In the age of the Internet, it seems that most people are aware of social media’s negative effects. FOMO (fear of missing out), among other things, is a well-known, unpleasant side effect of having a presence on social media — it’s so real a phenomenon that it’s even been defined by Merriam Webster.
However, scientists and ordinary people alike have been speculating that social media can actually be an incredibly resourceful tool for those who struggle with mental illnesses.
In this article, we will uncover certain benefits of social media that you might not have thought of before, including:
According to a 2018 report on the year’s social media usage, some “88% of 18- to 29-year-olds indicate they use any form of social media.”
Additionally, it is estimated that mental health problems affect 10-20% of children and adolescents worldwide.
So when adolescents scroll through their YouTube feed and watch celebrities such as Anna Akana, John Green, Orion Carloto (and so many more) talk about mental illness openly, it creates a sense of safety for teens to discuss their own mental health in a similar way.
Almost any kind of information is readily accessible by way of the Internet. In wanting to learn more about a certain topic, e.g. mental health, individuals may do as little as do a Google search for “oversleeping + sadness” to going to their public library to do a little more in-depth research on computers.
Either way, these methods of acquiring information are easy, accessible, confidential, and without stigma.
If you are not familiar by way of any personal experiences with mental health stigma (MHS), you need look no further than this study on its effects. These researchers consider MHS to be “the result of a complex social cognitive process,” which results in “prejudice and discriminating behavior” against people perceived to be mentally ill.
On the Internet, individuals need not feel the pressure of this stigma in searching for help and treatment.

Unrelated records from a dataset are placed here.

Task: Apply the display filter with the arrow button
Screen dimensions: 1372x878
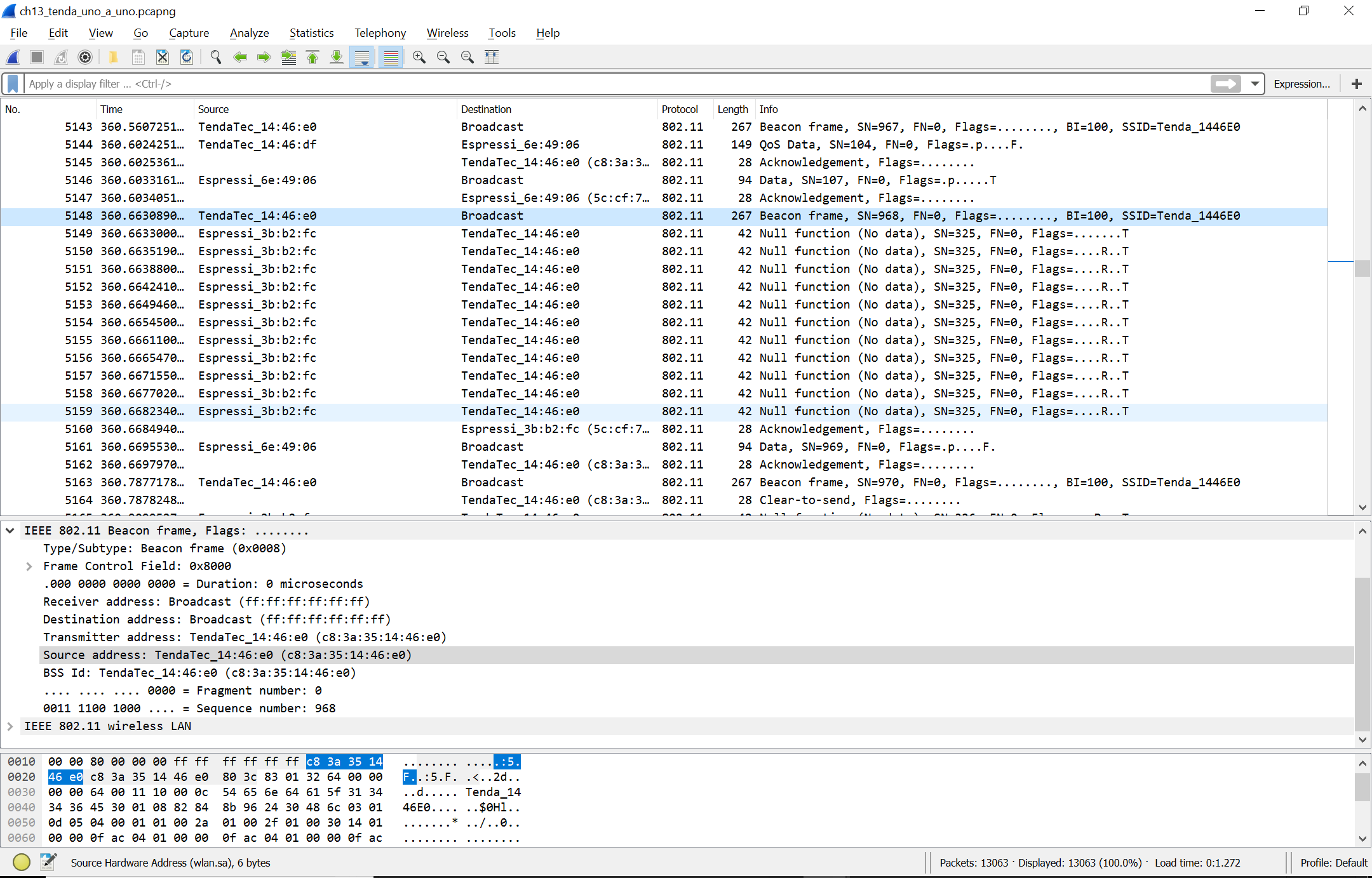Action: (x=1225, y=83)
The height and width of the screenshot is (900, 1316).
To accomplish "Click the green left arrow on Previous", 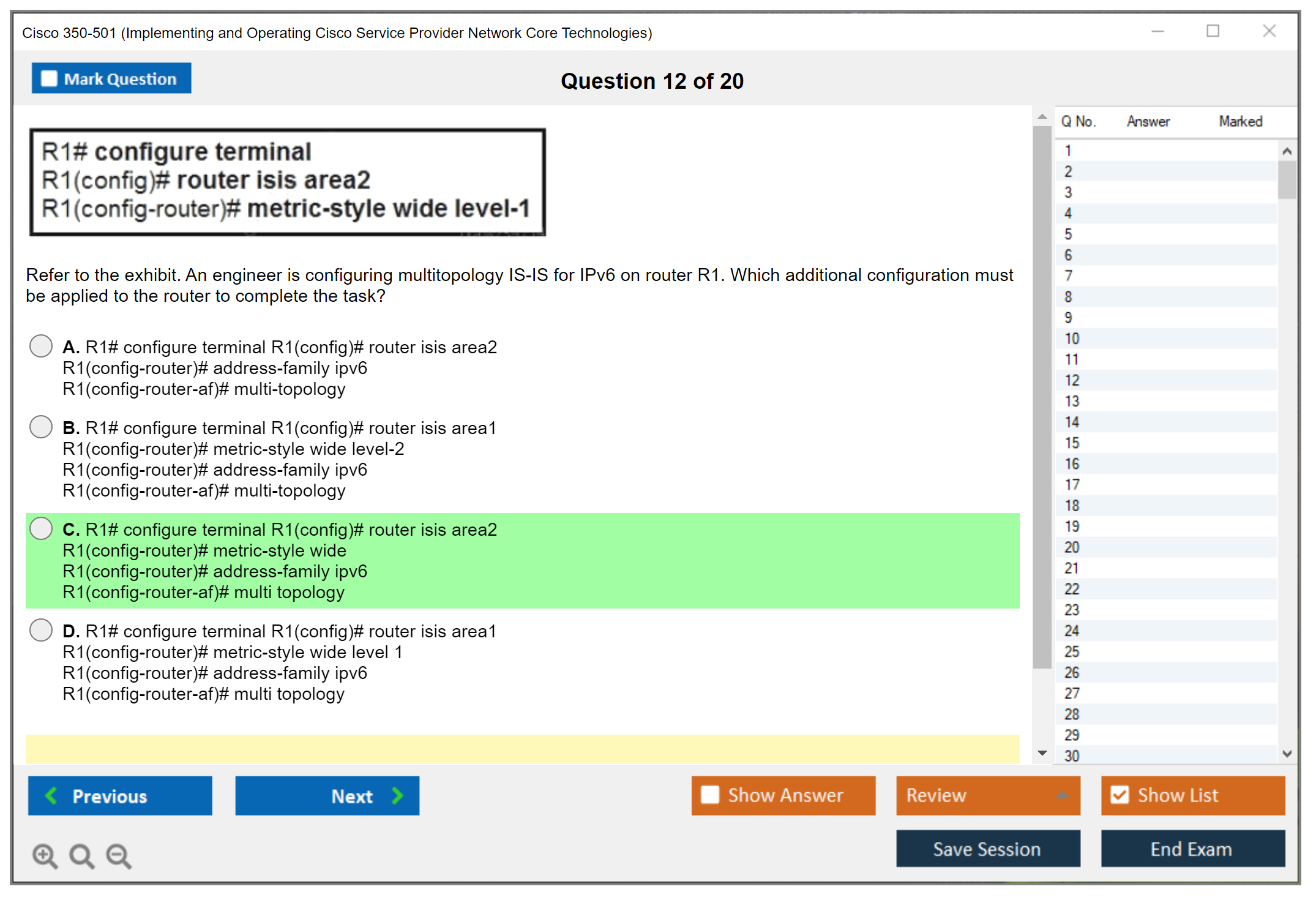I will click(x=52, y=795).
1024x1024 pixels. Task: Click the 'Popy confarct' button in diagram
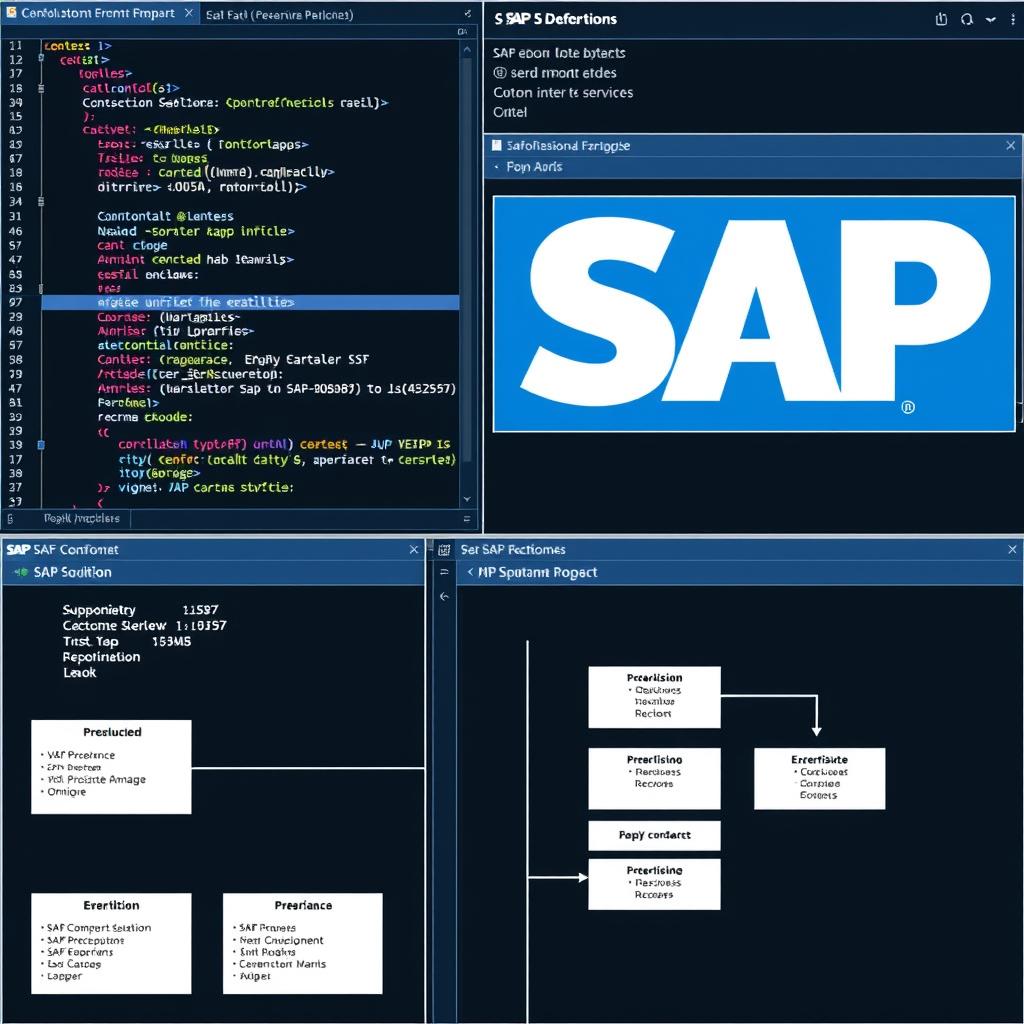pyautogui.click(x=654, y=835)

Self-education may even boost the likelihood of individuals struggling with mental illness to seek help, since fewer than half of all individuals living with a diagnosable mental illness seek treatment.
Most of all, feeling heard is an amazing benefit of putting yourself out there on social media to talk about mental health and why struggling with mental illness is so hard.
Many voices, such as Geraldine Walsh, found it extremely difficult to face the fact that they did, indeed, struggle with mental illnesses: “I suffered as many do, in silence - alone, unnecessarily,” says Walsh. MHS and other social boundaries, unfortunately, prevent individuals from feeling as if they can tell their story.
Thanks to social media, sharing personal experiences seems so much less intimidating, because a) individuals do not face each other in real life, and b) there are so many voices making noise about mental health at once.